- [What this task involves]
Pull out every line of the material below and reproduce it word for word, changing nothing.

- [The data]
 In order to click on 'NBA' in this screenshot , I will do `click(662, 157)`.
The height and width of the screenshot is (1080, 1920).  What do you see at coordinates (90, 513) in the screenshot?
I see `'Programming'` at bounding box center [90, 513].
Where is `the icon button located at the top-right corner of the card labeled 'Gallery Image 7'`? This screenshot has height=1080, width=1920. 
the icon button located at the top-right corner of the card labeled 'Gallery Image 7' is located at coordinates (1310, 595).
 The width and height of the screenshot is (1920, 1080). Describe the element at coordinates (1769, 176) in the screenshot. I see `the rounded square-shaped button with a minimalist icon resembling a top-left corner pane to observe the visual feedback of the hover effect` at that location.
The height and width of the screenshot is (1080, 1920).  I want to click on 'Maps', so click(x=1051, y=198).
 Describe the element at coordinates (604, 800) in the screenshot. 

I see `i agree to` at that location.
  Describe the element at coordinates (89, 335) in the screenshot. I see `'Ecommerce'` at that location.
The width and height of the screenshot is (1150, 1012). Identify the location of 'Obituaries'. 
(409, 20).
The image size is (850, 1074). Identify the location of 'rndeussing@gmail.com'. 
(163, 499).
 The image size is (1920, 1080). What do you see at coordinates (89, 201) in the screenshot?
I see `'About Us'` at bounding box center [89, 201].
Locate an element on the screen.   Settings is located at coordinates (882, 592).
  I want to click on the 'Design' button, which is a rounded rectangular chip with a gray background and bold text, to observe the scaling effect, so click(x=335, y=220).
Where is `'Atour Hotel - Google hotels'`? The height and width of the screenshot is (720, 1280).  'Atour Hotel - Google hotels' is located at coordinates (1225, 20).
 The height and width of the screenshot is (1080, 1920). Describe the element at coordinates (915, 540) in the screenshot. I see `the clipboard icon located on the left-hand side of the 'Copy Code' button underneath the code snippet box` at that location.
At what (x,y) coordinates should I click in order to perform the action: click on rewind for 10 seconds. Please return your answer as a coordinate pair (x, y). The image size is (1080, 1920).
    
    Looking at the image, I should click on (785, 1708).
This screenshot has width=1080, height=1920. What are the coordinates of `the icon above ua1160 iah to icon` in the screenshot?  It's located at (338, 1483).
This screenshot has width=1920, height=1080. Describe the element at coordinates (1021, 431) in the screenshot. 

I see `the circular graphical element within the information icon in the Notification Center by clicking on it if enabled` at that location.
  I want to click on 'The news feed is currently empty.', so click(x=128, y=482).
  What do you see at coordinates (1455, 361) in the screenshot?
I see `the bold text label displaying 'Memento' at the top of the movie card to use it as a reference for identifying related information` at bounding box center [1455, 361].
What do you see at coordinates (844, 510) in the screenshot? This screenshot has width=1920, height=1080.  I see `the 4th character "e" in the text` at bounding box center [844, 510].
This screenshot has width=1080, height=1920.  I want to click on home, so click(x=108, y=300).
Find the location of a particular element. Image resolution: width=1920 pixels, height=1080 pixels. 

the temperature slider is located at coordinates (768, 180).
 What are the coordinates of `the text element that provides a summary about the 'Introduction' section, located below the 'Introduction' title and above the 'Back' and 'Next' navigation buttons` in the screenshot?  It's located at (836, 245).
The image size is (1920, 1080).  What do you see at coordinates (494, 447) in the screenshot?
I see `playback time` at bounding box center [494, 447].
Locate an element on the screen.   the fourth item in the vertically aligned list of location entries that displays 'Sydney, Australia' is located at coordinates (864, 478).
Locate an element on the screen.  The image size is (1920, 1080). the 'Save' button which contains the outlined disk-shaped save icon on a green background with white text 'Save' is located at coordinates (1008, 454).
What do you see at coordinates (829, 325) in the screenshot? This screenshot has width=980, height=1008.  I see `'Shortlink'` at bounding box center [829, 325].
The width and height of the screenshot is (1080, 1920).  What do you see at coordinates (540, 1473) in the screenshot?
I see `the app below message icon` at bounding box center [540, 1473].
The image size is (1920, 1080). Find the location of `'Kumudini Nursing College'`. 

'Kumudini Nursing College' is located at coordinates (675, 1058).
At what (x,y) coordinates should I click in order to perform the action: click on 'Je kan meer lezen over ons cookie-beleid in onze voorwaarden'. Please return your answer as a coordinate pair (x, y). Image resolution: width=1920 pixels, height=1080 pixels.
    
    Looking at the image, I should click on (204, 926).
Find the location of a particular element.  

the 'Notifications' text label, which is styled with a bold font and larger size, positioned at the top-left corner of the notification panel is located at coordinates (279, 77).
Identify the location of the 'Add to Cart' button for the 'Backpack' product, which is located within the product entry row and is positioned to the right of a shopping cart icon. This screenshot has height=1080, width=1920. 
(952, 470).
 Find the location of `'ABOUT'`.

- [Result of this exercise]
 In order to click on 'NBA' in this screenshot , I will do `click(662, 157)`.
The height and width of the screenshot is (1080, 1920).  What do you see at coordinates (90, 513) in the screenshot?
I see `'Programming'` at bounding box center [90, 513].
Where is `the icon button located at the top-right corner of the card labeled 'Gallery Image 7'`? This screenshot has height=1080, width=1920. 
the icon button located at the top-right corner of the card labeled 'Gallery Image 7' is located at coordinates (1310, 595).
 The width and height of the screenshot is (1920, 1080). Describe the element at coordinates (1769, 176) in the screenshot. I see `the rounded square-shaped button with a minimalist icon resembling a top-left corner pane to observe the visual feedback of the hover effect` at that location.
The height and width of the screenshot is (1080, 1920).  I want to click on 'Maps', so click(x=1051, y=198).
 Describe the element at coordinates (604, 800) in the screenshot. 

I see `i agree to` at that location.
  Describe the element at coordinates (89, 335) in the screenshot. I see `'Ecommerce'` at that location.
The width and height of the screenshot is (1150, 1012). Identify the location of 'Obituaries'. 
(409, 20).
The image size is (850, 1074). Identify the location of 'rndeussing@gmail.com'. 
(163, 499).
 The image size is (1920, 1080). What do you see at coordinates (89, 201) in the screenshot?
I see `'About Us'` at bounding box center [89, 201].
Locate an element on the screen.   Settings is located at coordinates (882, 592).
  I want to click on the 'Design' button, which is a rounded rectangular chip with a gray background and bold text, to observe the scaling effect, so click(x=335, y=220).
Where is `'Atour Hotel - Google hotels'`? The height and width of the screenshot is (720, 1280).  'Atour Hotel - Google hotels' is located at coordinates (1225, 20).
 The height and width of the screenshot is (1080, 1920). Describe the element at coordinates (915, 540) in the screenshot. I see `the clipboard icon located on the left-hand side of the 'Copy Code' button underneath the code snippet box` at that location.
At what (x,y) coordinates should I click in order to perform the action: click on rewind for 10 seconds. Please return your answer as a coordinate pair (x, y). The image size is (1080, 1920).
    
    Looking at the image, I should click on (785, 1708).
This screenshot has width=1080, height=1920. What are the coordinates of `the icon above ua1160 iah to icon` in the screenshot?  It's located at (338, 1483).
This screenshot has width=1920, height=1080. Describe the element at coordinates (1021, 431) in the screenshot. 

I see `the circular graphical element within the information icon in the Notification Center by clicking on it if enabled` at that location.
  I want to click on 'The news feed is currently empty.', so click(x=128, y=482).
  What do you see at coordinates (1455, 361) in the screenshot?
I see `the bold text label displaying 'Memento' at the top of the movie card to use it as a reference for identifying related information` at bounding box center [1455, 361].
What do you see at coordinates (844, 510) in the screenshot? This screenshot has width=1920, height=1080.  I see `the 4th character "e" in the text` at bounding box center [844, 510].
This screenshot has width=1080, height=1920.  I want to click on home, so click(x=108, y=300).
Find the location of a particular element. Image resolution: width=1920 pixels, height=1080 pixels. 

the temperature slider is located at coordinates (768, 180).
 What are the coordinates of `the text element that provides a summary about the 'Introduction' section, located below the 'Introduction' title and above the 'Back' and 'Next' navigation buttons` in the screenshot?  It's located at (836, 245).
The image size is (1920, 1080).  What do you see at coordinates (494, 447) in the screenshot?
I see `playback time` at bounding box center [494, 447].
Locate an element on the screen.   the fourth item in the vertically aligned list of location entries that displays 'Sydney, Australia' is located at coordinates (864, 478).
Locate an element on the screen.  The image size is (1920, 1080). the 'Save' button which contains the outlined disk-shaped save icon on a green background with white text 'Save' is located at coordinates (1008, 454).
What do you see at coordinates (829, 325) in the screenshot? This screenshot has width=980, height=1008.  I see `'Shortlink'` at bounding box center [829, 325].
The width and height of the screenshot is (1080, 1920).  What do you see at coordinates (540, 1473) in the screenshot?
I see `the app below message icon` at bounding box center [540, 1473].
The image size is (1920, 1080). Find the location of `'Kumudini Nursing College'`. 

'Kumudini Nursing College' is located at coordinates (675, 1058).
At what (x,y) coordinates should I click in order to perform the action: click on 'Je kan meer lezen over ons cookie-beleid in onze voorwaarden'. Please return your answer as a coordinate pair (x, y). Image resolution: width=1920 pixels, height=1080 pixels.
    
    Looking at the image, I should click on (204, 926).
Find the location of a particular element.  

the 'Notifications' text label, which is styled with a bold font and larger size, positioned at the top-left corner of the notification panel is located at coordinates (279, 77).
Identify the location of the 'Add to Cart' button for the 'Backpack' product, which is located within the product entry row and is positioned to the right of a shopping cart icon. This screenshot has height=1080, width=1920. 
(952, 470).
 Find the location of `'ABOUT'`.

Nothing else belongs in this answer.